Abstract:
The present thesis examines the evolution of the Urashima story. In modern Japan traditional Japanese tales have been presented in the form of illustrated books for young children. It is generally regarded that these tales contain common motifs or moral lessons; however, the Urashima story, one of the most well-known stories in Japan, seems to differ greatly from other folktales.
Scholars believe that the Urashima story was a popular pre-written orality-based story among the coastal dwelling ama group of people in ancient times in Japan. The introduction of a writing system from China made it possible to record the Urashima story as a written text.

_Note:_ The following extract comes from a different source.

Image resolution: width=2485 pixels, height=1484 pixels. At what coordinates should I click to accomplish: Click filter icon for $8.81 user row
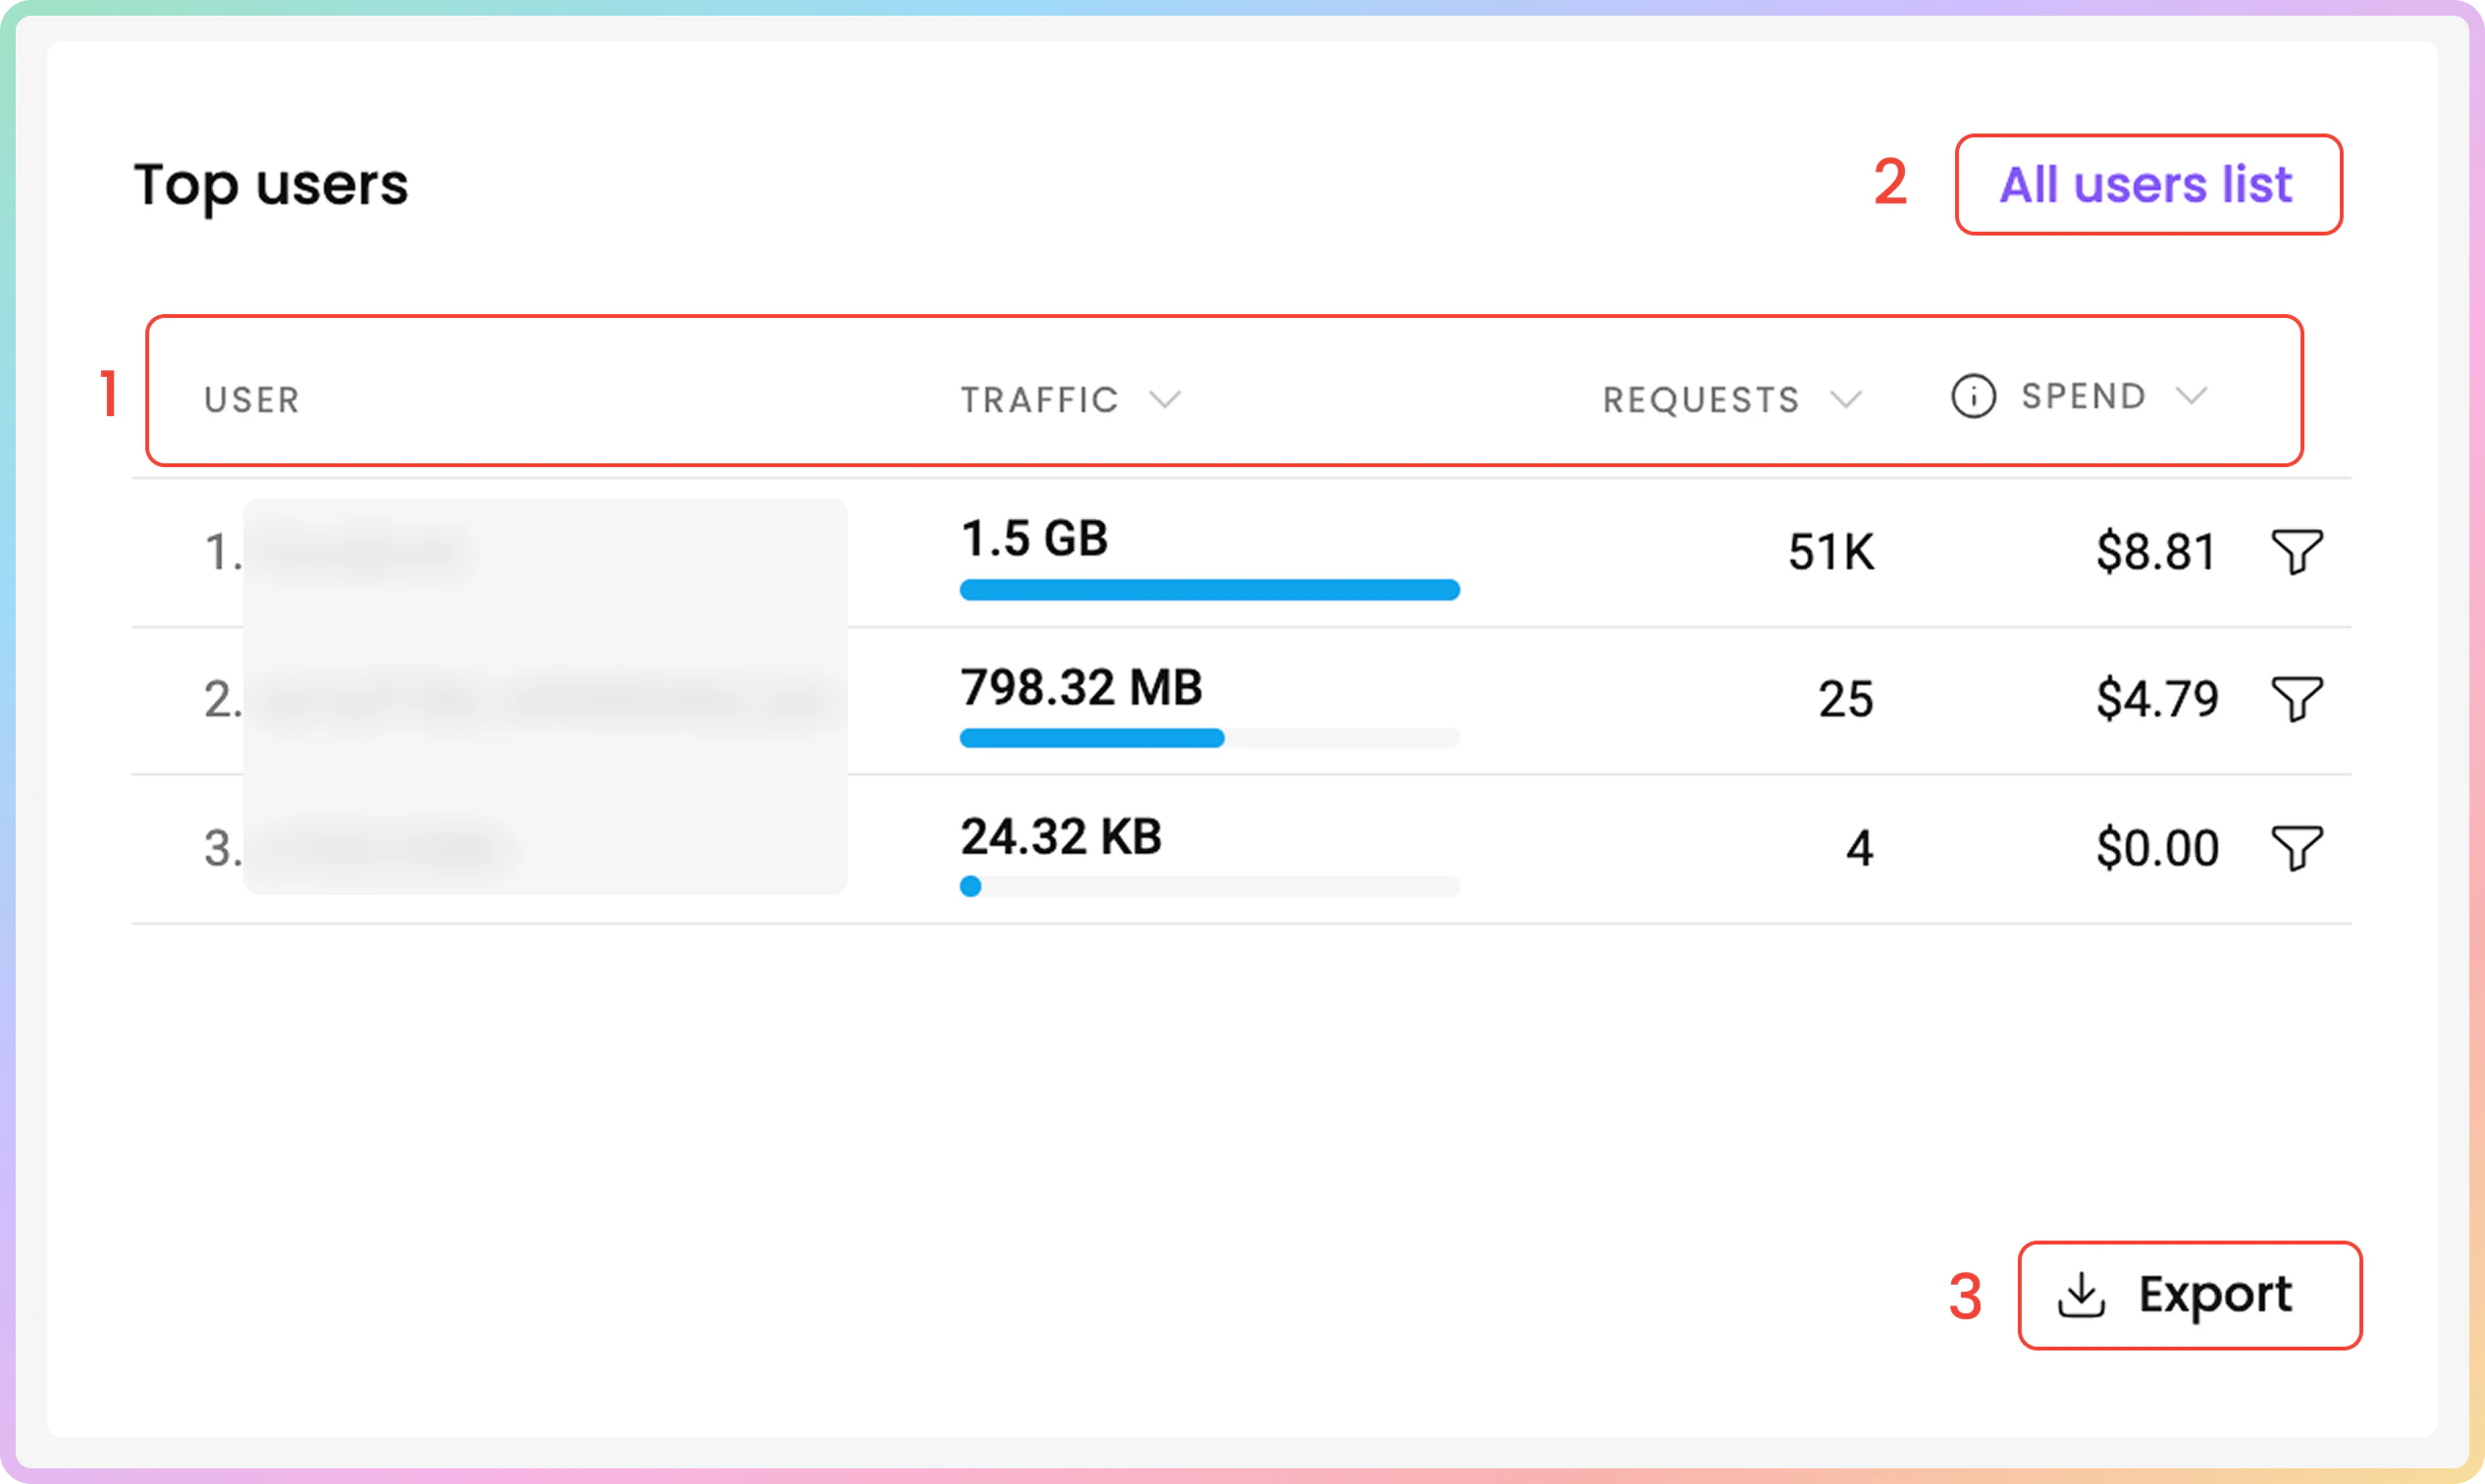(2296, 551)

However, the first recorded version of the Urashima story, putatively in the late seventh century, was quite different from later versions in terms of plot, purpose and the characters. The ideology of immortality, suggesting Chinese Daoist origins, was the main purpose of the story for several centuries, overlain by Buddhist influences.
The present study finds that the major turning point in the tale from an orality-based story to a literary text was in Otogizōshi in the Muromachi Period (14th–16th centuries), when people still seemed to be attuned to orality-based puns and the satirical and witty use of word plays through the exchange of songs.
During the ensuing Edo Period, the Urashima story was transformed into a book for reading material. It changed at this time due to social developments, such as the widespread manufacture of paper and the technological development of woodblock printing. A shift in its themes and motifs such as immortality to Buddhist and social moral lessons occurred along with changing the cultural values of society, increase in literacy, and the appearance of new genres of literature and their writers in the Edo Period.
The establishment of the formal compulsory education system in the Meiji Period, accompanied by a shift in readership from educated adults to school children, further changed the story and its purpose, and resulted in the standardisation of the Urashima Tarō story that is well known today. Much of the well-known content of the current Urashima story in modern day Japan has appeared only within the last 150 years.
Therefore, from this thesis it is apparent that the Urashima story evolved as a reflection of Japanese society’s changing views. In short, this study identifies and analyses significant changes to the original recorded story that have appeared over the past fourteen hundred years.